• inter-function tail calls working in TXR Lisp.

    From Kaz Kylheku@643-408-1753@kylheku.com to comp.lang.lisp on Mon Jul 7 02:18:41 2025
    From Newsgroup: comp.lang.lisp

    Where a tree-interpreted even/odd test case blows the stack,
    the compiled one runs. Demo below.

    It's not exactly a trampoline implementation but something along those lines. The function which executes a VM function, vm_execute_closure was modified to contain a loop.

    A cross-function tail call is indicated by a prefix instruction called tail. This goes in front of one of four instructions: call, apply, gcall and gapply. When vm_execute encounters tail, it returns an indication to the caller, vm_execute_closure.

    vm_execute_closure examines the following instruction and determines which function is being called, and with how many arguments.

    Next, it has to determine whether the arguments will fit into a previously used argument space. If not, it has to call alloca() to get more stack space for the arguments. The arguments are exctracted from the call/apply/gcall/gappy instruction and placed into the argument storage.

    The argument storage is then (if necessary) moved into the high address end of the stack area.

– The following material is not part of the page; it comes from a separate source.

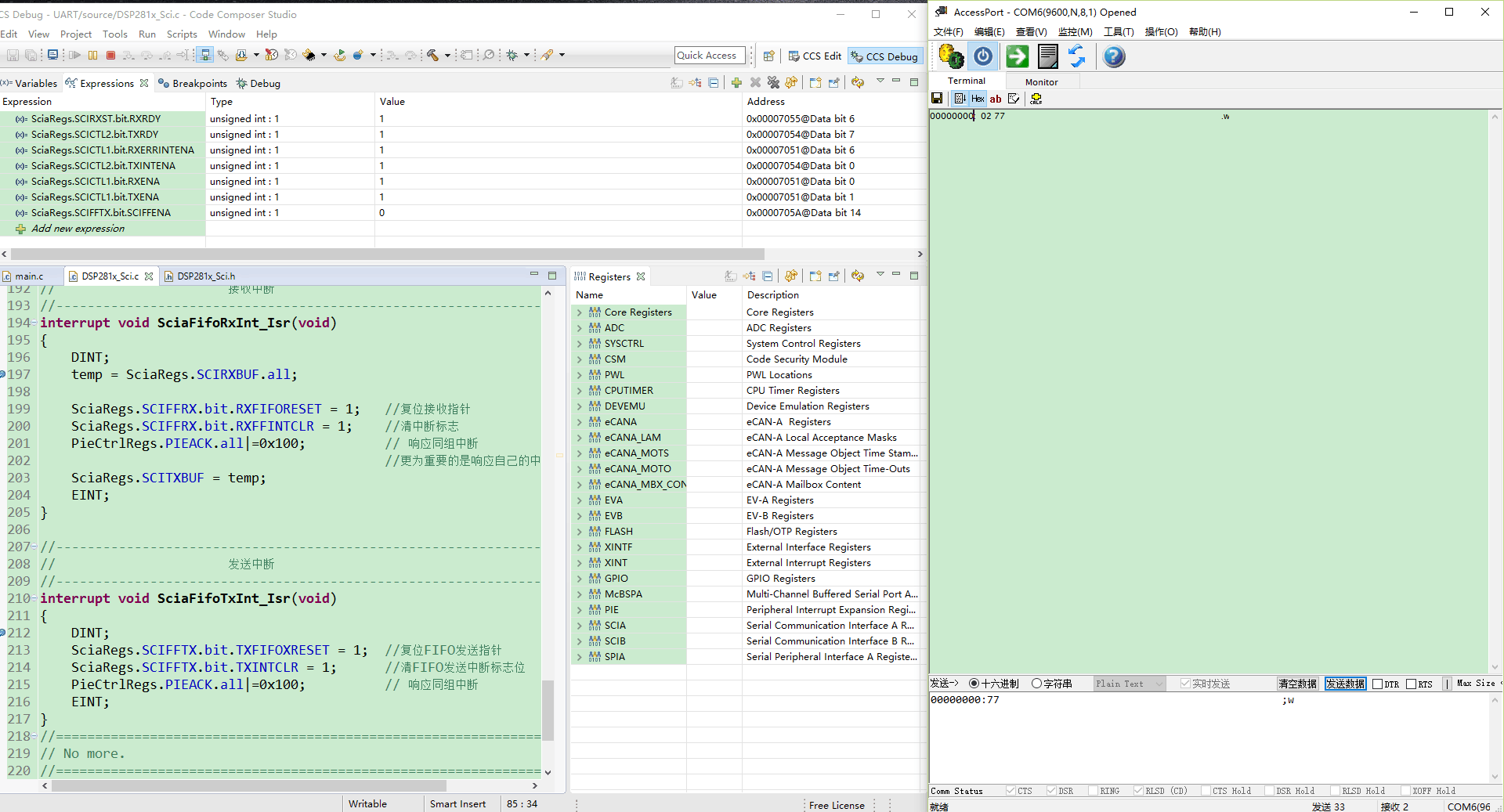
Task: Select the 字符串 radio button
Action: [1036, 684]
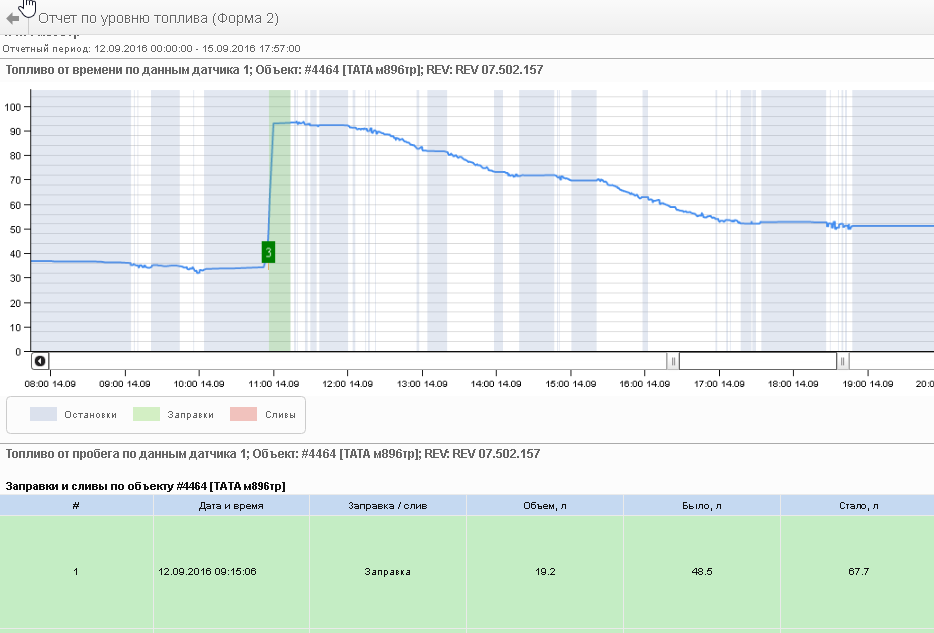The height and width of the screenshot is (633, 934).
Task: Click the green Заправки legend color swatch
Action: [x=146, y=414]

    Then the argument and function variable are reassigned, and the loop turns around to the top of vm_execute_closure, which will process the new function. If the function's frame size will fit into the existing stack space (minus argument area at the top), that will be used, otherwise alloca will be called to allocate the difference required.

    The frame is allocated and initialized, and vm_execute called to run the
    new function which replaced the previous one.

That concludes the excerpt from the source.